Underlying Samuels’ whole critique is a strong commitment to college education as a counterpart of democracy. “If you want a democratic society, you need democratic learning environments.” Taking in and giving back lecture material may prepare a student for certain kinds of jobs, but it is an insufficient preparation for participating in democratic decision-making as creative workers and informed citizens. From that perspective, education is a public good, but even public universities are treating it too much as a private commodity purchased by an individual student for the purpose of individual career advancement. “Universities have been privatized because they no longer serve a public mission; instead, they often operate like large corporations.”

Samuels places his argument squarely in the Jeffersonian tradition:

Thomas Jefferson argued for a free public university because he knew that in order to have a real democracy, you need to have highly educated citizens.
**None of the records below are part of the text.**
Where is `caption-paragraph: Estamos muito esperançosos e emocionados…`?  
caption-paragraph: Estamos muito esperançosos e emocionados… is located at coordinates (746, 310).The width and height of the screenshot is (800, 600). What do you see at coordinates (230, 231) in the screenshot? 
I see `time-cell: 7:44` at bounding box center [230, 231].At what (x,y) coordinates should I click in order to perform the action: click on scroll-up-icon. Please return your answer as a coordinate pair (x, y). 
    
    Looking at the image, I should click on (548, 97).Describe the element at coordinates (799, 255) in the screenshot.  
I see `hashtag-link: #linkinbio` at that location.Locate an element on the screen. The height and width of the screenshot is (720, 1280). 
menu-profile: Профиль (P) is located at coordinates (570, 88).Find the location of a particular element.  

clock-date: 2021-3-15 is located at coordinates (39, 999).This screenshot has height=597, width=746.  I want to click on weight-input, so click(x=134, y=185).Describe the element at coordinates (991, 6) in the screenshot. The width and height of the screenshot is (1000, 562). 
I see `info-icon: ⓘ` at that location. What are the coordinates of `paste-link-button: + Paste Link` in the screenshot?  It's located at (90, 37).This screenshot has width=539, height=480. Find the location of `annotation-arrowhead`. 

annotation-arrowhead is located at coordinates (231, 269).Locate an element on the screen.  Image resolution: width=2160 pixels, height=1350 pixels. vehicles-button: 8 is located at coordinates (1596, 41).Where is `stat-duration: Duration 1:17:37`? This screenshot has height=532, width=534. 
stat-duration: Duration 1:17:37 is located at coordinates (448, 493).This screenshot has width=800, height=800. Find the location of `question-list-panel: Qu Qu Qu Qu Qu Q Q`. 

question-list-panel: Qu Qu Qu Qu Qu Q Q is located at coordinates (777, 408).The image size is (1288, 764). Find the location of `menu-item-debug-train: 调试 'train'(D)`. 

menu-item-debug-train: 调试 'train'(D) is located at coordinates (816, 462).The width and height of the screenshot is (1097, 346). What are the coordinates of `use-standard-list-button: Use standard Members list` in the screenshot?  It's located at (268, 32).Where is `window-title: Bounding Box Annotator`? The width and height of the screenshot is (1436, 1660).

Jefferson proclaimed that “it is safer to have the whole people respectably enlightened than a few in a high state of science and the many in ignorance.”

No university would admit to wanting to enlighten the few at the expense of the many, but the financial trends described by Samuels do seem to move in that direction, shortchanging undergraduate instruction while spending generously to support star faculty, research and graduate education, and campus amenities.

Samuels would like to see more direct public support for public universities, reversing the recent trend in the opposite direction. He believes that much of that cost could be offset by savings in direct aid to students, as well as in tax breaks on educational savings accounts and expenditures. The federal government alone lost $40 billion in tax revenue from such breaks in 2010, but the entire cost of making public universities free would only be $95 billion. Of course, many of those tax breaks went to wealthy families sending children to expensive private schools, but Samuels sees that as part of the problem. Tax breaks are much more valuable to the wealthy than anyone else, both because they are in higher tax brackets, and because they can afford to contribute generously to the educational savings plans that are sheltered from taxation. The lower half of the population can offset very little of their tuition with tax breaks, since they make too little to pay much income tax anyway. They tend to pay the rising tuition costs by going more deeply into debt. Samuels would rather make public funding of public education the top priority, leaving people free to pay for private education themselves if they want to.

In return for getting more direct public support, Samuels wants to require public universities to control tuition increases (if they charge any tuition at all) and spend a higher percentage of their revenue on direct instructional costs. That would enable them to create more secure teaching positions and support a larger proportion of small classes.

I would like to see higher education move in these directions, but I don’t think it will be easy.  Those who benefit the most financially from the current system will, of course, resist change. Beyond the financial issues, there is the question of how well educated we want the citizenry and the work force to be. For example, do we want machines to do more of the routine work so that human beings can participate in society in more thoughtful and creative ways? Or are we willing to reduce the majority to the level of machinelike order-takers, while only a few people get to think and create? Do we really want undergraduate classes to develop creative thinkers, or just note-taking drones? If we are sincere in our support for higher education, we will have to put our money where our mouth is.